"For the most part, the Republican Party is the only outlet where conservatives have a voice, so we have to use it. But it functions like a rusty knife we use only because we can't cut our steaks with a spoon."- Matthew Rathel

Wednesday, July 2, 2008

Obama: Changing the Way Policy is Made

The political banter of the 2008 election has been more partisan that any I have heard in my short tenure on this earth, and I think that as the country uses the next 3 months to decide who will lead our country, we will find that the tone will only sharpen, and the views expressed will continue to narrow. But in the process appearing to be a centrist, Mr. Obama has finally chartered new territory the way that the New York Times has given him credit with all along: he has found a way to push national security issues as social issues.

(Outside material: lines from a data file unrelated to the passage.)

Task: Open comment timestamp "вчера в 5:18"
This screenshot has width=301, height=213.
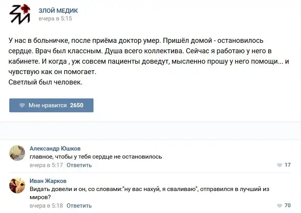Action: click(46, 206)
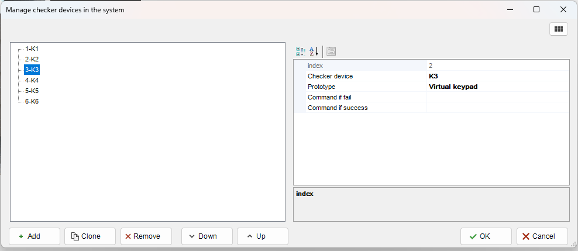Click the Command if success value field
The image size is (578, 251).
(497, 108)
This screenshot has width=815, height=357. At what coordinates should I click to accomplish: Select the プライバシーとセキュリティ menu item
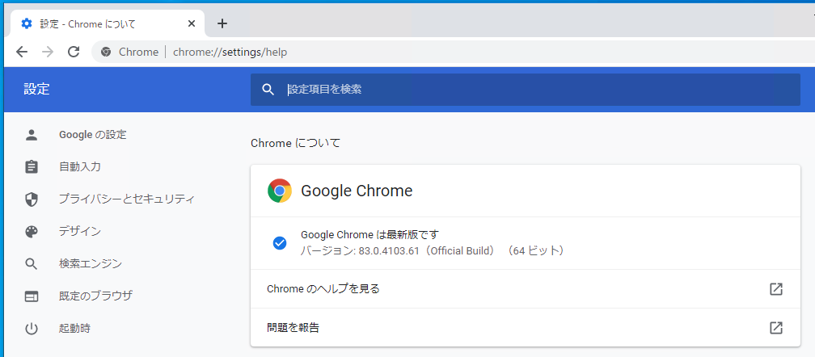pyautogui.click(x=127, y=199)
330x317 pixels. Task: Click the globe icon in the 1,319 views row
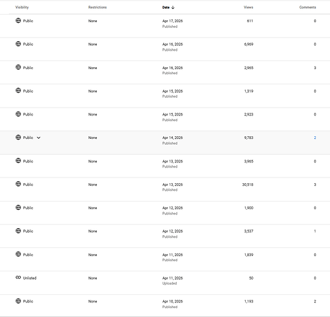pos(18,91)
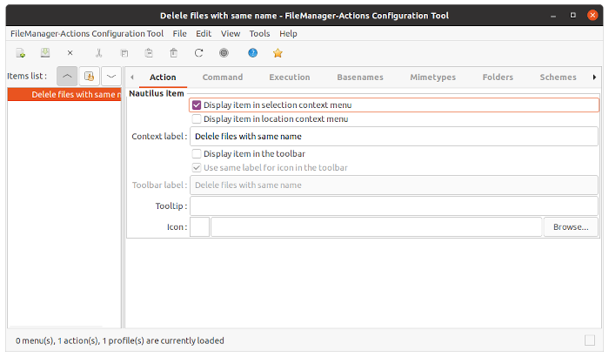Uncheck Display item in selection context menu
609x357 pixels.
tap(197, 105)
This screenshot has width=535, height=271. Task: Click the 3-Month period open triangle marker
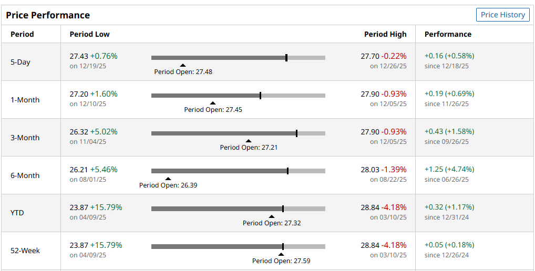click(x=249, y=141)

Today’s edition of the Washington Times outlines Obama’s current push to gain the political high ground on security by promoting service (which is a term the Post uses loosely.) But without missing a step, Obama quickly frames his policy by contrasting it to that of George W. Bush by describing the 2001 response to the terrorist attacks:

"Instead of a call to service, we were asked to shop," he said. "Instead of a call for shared sacrifice, we saw tax cuts go to the wealthiest Americans in a time of war for the very first time in our history."

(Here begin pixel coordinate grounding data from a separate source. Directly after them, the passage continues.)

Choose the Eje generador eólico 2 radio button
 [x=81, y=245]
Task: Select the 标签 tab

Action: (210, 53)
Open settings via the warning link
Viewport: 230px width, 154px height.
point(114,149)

Of Course Mr. Obama’s rhetoric continues along the lines that his focus groups have told him will win votes: he doesn’t take the time to discuss the actual call to service. He simply uses the whole topic to segway into his ongoing promotion of class warfare. Obama’s assertion that the most important direct consequences of the World Trade Center bombings were a tax cut and an economic stimulus package shows a blatant disregard for the graveness of the situation Americans faced at that crucial point in our history, and I can’t help but feel that his weakness on national security leads him to try to connect unrelated events in hopes of drowning out the criticisms of his inexperience on security matters.

Again, I call this approach new because I have never seen such an open and untactful attempt to dilute a policy statement with slander of a standing second-term president. Obama isn’t running against Bush as far as I know, and instead of fighting McCain on issues where Obama is strong; the Illinois senator seems intent on running against Bush security policy with his social policy.